When lamenting our poor economic performance, it is almost natural to look wistfully towards other countries which have been in supposedly similar positions and ask perhaps a natural question: why have we not been able to copy their example? Why is it that West Germany was able to emerge from the ruins of the carpet-bombing and occupation, and division, that occurred after 1945? Why was Japan, suffering after a military effort that stripped it of resources and dealing with the fallout from two nuclear bombs, able to rise so strongly? How did South Korea suddenly grow, and then of course, the ultimate example, if China can do it, why can’t we?
Closer to home, the example that is given is always Rwanda. In the Sunday Times this weekend, Sipho Dibakwane, the founder of the Impumelelo Education Educational Trust, asked the same question. Rwanda went through a recent genocide, which pretty much destroyed both the country and its social fabric. Yet it has faster internet speeds than South Africa, and is clearly growing strongly. Many, perhaps rightly, attribute this simply to the leadership of President Paul Kagame.
But, they miss the real point behind all these successes.
The countries that were able to grow strongly often have several things in common. In Rwanda, Kagame is able to rule with a free, some would say absolute, hand. In Rwanda, there is no human rights protection, freedom to dissent, or express oneself, all the fundamental rights that we have grown so fond of since 1994. In Rwanda, no one has been able to seriously campaign against Kagame, and some who do end up in jail. From time to time, someone who once had political legitimacy, such as Britain’s former Prime Minister Tony Blair, is dragged in to give a veneer of democracy to Kagame.
The same also holds true for most of the Asian examples. China is not even pretending to be a democracy in any sense of the word. Try to tweet about giant yellow ducks, and it will get censored.
South Korea, during its period of strong growth, was, generally speaking, a dictatorship. Most of the great industrialists who were building the country in those years were supporting dictatorship and many – Samsung is an example – ended up in court for corruption and generally had their legacies badly tarnished.
Of course, the examples of China and West Germany cannot be put in the exact same bag. They were not dictatorships, and both had freedom, certainly within their constitutions. But they also had something else that we do not. They, and the previous examples (except for China’s more than 100 million people belonging to the minority nations, still less than 8.5%) all have a much more homogenous population.
People within these countries speak the same languages and come from the same cultures (of course, this must be admitted in advance as being a huge generalisation).
But more important than that, in almost all of these cases the people who had economic power, those with their hands on the commanding heights of the economy, were very close, politically speaking, to those who had political power. In South Korea this led to government selecting certain industries and helping the chaebols (or conglomerates) to grow in certain sectors. In China, it appears to be business practice to select a partner who has backing from the government. Certainly, business people there appear to toe the party line (literally), or else lose out. In Japan and Germany, the industrial elites were always closely tied to government in ways that would be unseemly in, say, the US. Certainly, they were all, to use the 20th Century version of “all on the same WhatsApp group”, on the same page.

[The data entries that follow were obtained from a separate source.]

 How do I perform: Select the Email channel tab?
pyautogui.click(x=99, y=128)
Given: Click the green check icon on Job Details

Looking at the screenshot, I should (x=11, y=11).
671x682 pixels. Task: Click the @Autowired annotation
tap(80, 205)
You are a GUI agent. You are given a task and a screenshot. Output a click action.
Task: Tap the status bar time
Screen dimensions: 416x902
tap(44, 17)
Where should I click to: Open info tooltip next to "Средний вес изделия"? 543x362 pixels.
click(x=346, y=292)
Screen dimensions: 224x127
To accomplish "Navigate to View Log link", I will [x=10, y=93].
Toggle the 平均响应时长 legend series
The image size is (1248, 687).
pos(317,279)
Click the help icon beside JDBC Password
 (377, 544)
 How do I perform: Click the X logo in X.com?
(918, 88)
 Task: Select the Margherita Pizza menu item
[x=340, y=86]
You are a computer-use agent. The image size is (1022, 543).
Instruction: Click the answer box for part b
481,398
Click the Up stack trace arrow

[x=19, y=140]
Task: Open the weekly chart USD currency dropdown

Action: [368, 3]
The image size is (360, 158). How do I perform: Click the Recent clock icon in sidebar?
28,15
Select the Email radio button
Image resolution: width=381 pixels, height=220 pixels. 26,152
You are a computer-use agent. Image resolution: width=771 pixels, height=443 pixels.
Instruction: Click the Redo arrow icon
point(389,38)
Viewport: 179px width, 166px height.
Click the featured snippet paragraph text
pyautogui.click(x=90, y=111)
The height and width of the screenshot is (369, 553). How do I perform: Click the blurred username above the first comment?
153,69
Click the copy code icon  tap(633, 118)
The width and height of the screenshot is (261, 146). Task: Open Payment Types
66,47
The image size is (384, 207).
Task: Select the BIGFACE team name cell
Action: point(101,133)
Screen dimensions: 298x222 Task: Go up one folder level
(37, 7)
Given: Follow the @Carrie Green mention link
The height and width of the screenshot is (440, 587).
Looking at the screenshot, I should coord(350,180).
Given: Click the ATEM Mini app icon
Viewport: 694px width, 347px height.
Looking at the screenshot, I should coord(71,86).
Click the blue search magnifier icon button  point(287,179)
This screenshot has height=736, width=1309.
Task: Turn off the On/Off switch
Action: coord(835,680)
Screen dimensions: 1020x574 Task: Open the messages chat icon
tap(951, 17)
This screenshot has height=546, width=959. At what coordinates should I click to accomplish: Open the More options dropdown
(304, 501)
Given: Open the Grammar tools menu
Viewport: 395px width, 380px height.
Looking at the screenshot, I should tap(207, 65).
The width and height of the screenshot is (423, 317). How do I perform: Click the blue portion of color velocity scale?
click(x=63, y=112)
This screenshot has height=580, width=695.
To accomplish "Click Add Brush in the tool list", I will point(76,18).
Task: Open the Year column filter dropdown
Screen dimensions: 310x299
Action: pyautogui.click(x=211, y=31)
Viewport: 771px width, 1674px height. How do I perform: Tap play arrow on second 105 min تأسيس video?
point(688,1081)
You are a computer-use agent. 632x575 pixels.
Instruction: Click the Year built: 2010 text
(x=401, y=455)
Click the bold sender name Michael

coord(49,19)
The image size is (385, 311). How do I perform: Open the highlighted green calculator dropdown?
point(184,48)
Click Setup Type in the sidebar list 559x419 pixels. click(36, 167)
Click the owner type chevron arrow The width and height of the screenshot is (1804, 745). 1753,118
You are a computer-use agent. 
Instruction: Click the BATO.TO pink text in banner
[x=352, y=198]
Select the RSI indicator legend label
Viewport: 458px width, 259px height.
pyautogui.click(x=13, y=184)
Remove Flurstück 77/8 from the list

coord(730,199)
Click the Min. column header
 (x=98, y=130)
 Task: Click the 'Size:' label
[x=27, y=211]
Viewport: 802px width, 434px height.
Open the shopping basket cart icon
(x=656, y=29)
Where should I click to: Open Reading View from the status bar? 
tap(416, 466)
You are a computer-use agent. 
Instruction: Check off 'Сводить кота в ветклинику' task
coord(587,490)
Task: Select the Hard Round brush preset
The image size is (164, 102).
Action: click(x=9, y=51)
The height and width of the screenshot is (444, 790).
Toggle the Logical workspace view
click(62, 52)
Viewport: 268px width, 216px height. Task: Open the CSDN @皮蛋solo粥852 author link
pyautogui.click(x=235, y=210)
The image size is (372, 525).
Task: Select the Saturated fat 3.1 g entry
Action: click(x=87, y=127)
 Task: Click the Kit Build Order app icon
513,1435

None of this is the case in South Africa. While it is true that there are relationships between some in business and some in government (the particularly interesting nexus of marriages involving the Motsepes, Ramaphosas and Radebes is one such example), it is not the case that everyone has these close relationships, or understanding of what is the common purpose.
But, more important, the relationship between business and government is much more strained here, and there is much more distance involved, than in the case of Japan and West Germany. This means that even if they wanted to, it would be more difficult to work together. But this also gave them a sense of legitimacy with the rest of society. Workers there were really presented with no other choice but to suffer in the short term and hope that their children would have a better life. Which, by and large, has happened.
In South Africa, we cannot do that. Our governing classes don’t have legitimacy with the entire population; the rich are, understandably, seen as having gained their riches through an unjust system, and at the cost of the poor. The fact that we live in such an open society means sometimes immoral business practices further delegitimise the rich. And their own behaviour (the millions paid to mining CEOs for example) further erodes any residual trust.
However, perhaps even more significant than that is the element of freedom that we have. This translates into workers having significant power through unions, along with demands from those who have nothing to be included into the system. All of these are legitimate; for example, you could not now turn around and say that unions at Eskom are going to be banned. So, while it may make economic sense, and may make complete sense for the country, to simply impose a 0% increase on Eskom workers, it is politically impossible. Even if the consequence could be the total collapse of Eskom and a possible “cascade” effect on the rest of our economy.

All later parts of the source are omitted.